→ What to do
Those lines of the records that contain "Gold" are to be located and copied.

→ Records to process

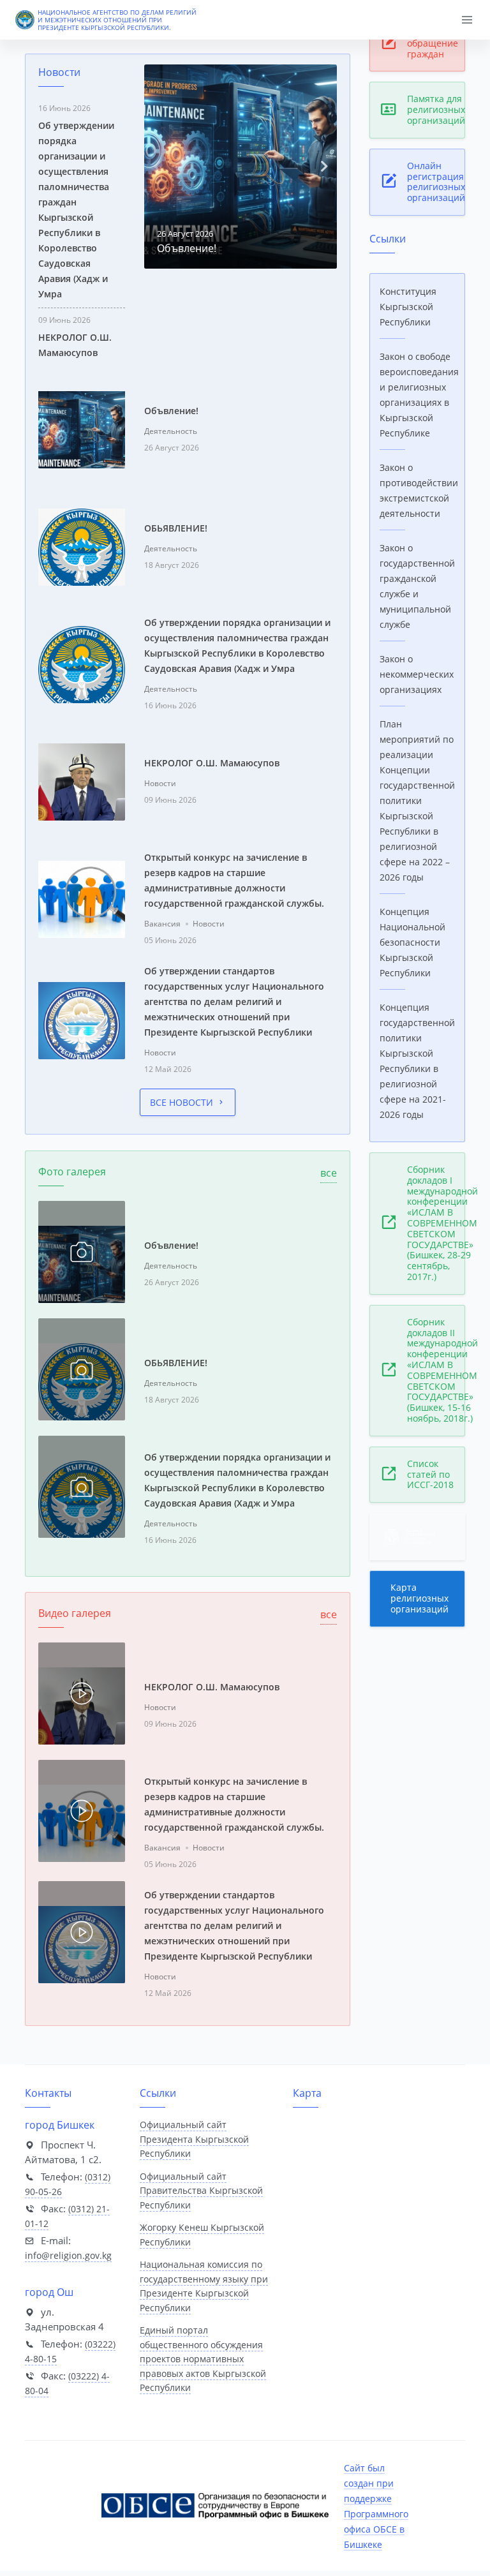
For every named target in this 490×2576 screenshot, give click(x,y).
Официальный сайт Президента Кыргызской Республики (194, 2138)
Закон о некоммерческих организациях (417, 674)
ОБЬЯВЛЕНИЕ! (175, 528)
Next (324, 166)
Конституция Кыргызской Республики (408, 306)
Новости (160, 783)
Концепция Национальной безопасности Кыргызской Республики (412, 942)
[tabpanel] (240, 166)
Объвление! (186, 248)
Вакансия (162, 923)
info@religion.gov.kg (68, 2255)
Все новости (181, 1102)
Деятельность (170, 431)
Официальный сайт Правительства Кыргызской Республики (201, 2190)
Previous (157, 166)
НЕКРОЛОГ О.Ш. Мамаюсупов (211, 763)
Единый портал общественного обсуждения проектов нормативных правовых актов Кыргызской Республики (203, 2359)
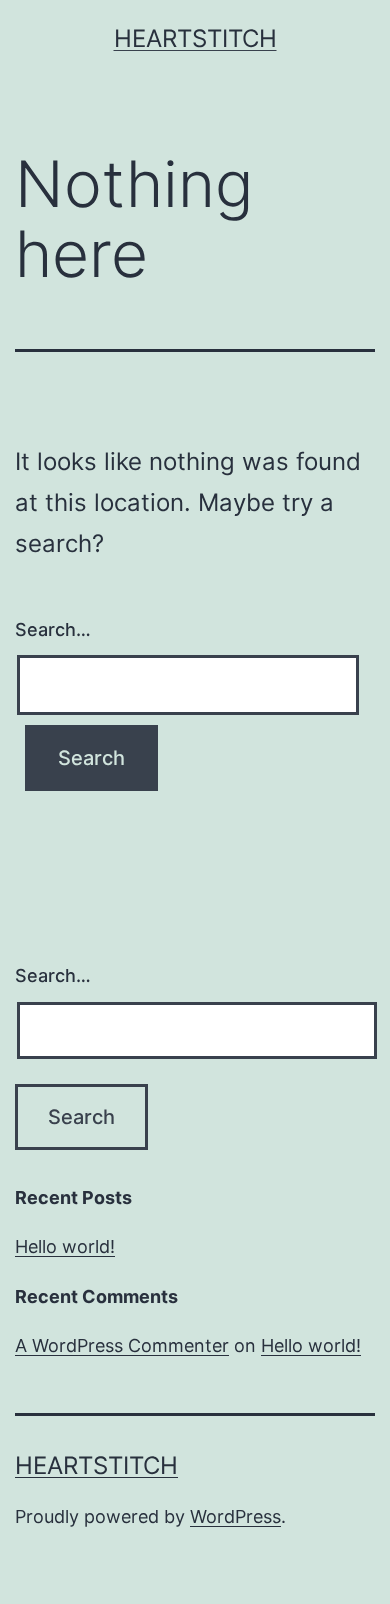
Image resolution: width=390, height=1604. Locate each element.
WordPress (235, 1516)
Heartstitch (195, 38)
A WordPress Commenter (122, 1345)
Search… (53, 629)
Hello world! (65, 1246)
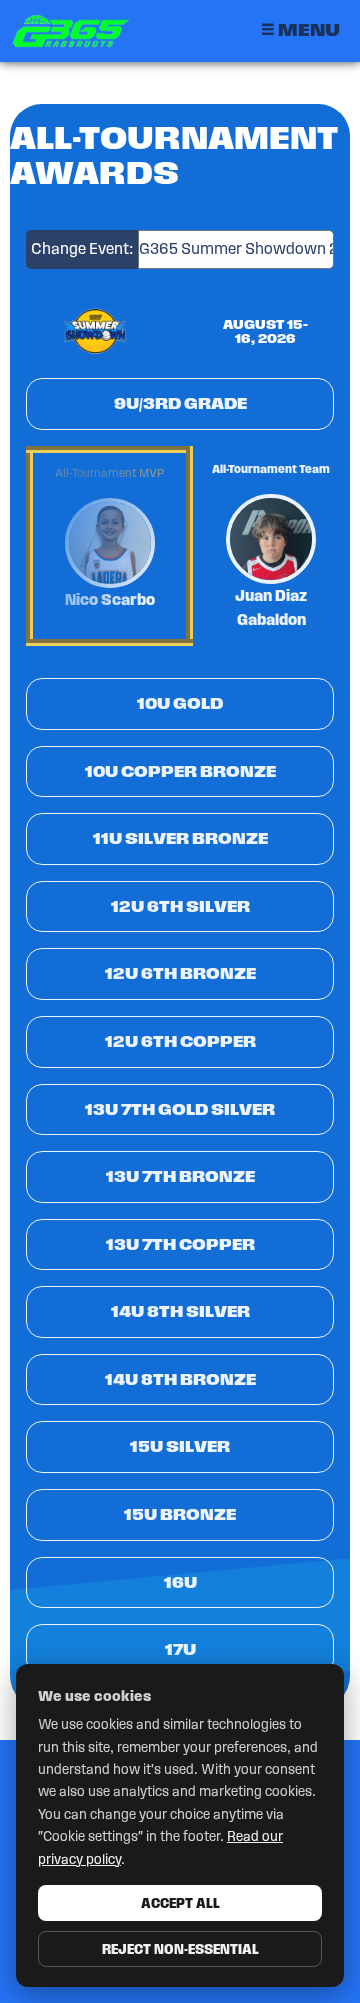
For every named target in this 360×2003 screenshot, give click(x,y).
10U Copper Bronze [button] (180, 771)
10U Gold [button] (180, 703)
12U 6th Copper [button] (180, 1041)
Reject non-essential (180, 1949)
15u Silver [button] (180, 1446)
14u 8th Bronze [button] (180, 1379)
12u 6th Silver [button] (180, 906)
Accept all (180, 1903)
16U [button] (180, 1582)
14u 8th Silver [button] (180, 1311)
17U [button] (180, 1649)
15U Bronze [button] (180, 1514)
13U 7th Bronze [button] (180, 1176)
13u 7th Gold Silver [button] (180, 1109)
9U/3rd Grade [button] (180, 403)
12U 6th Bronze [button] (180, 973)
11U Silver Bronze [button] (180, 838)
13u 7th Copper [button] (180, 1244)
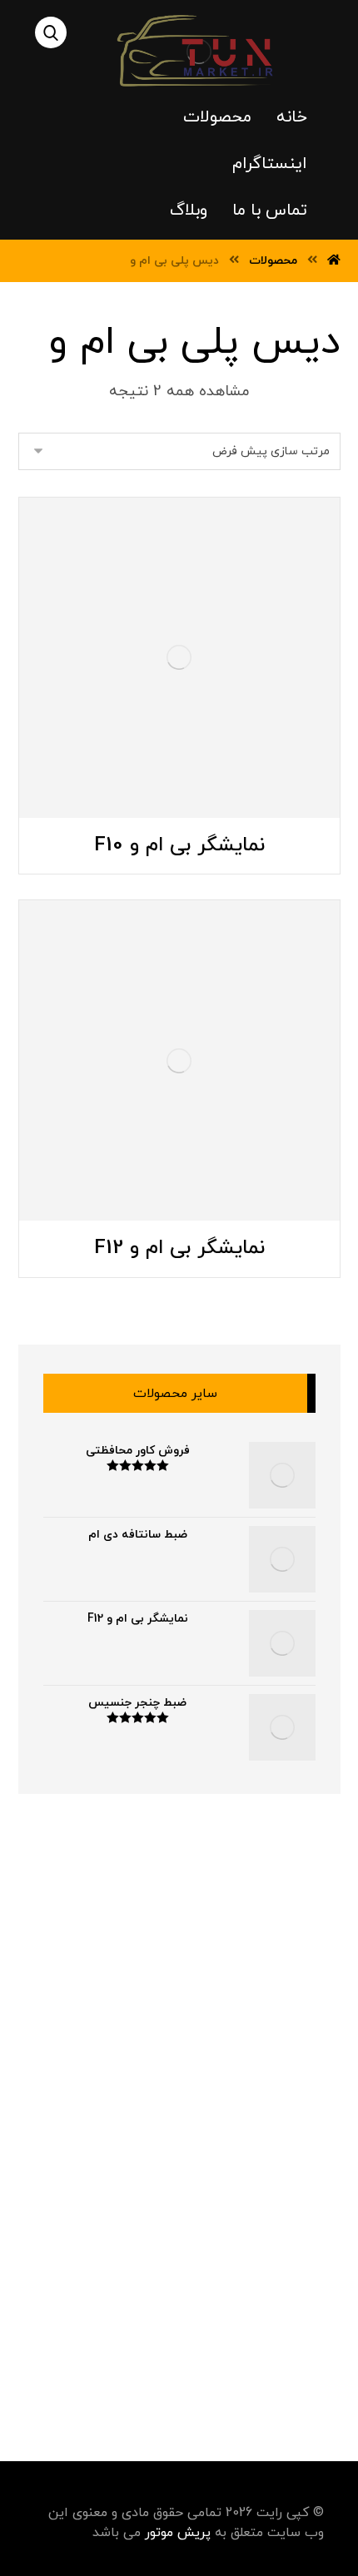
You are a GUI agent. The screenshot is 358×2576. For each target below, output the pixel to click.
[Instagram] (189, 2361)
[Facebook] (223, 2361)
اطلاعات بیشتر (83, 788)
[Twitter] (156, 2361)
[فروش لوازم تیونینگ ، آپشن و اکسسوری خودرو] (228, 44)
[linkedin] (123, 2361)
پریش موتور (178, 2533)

→ Response to this exercise
10U Gold [button] (180, 703)
13u 7th Gold Silver [button] (180, 1109)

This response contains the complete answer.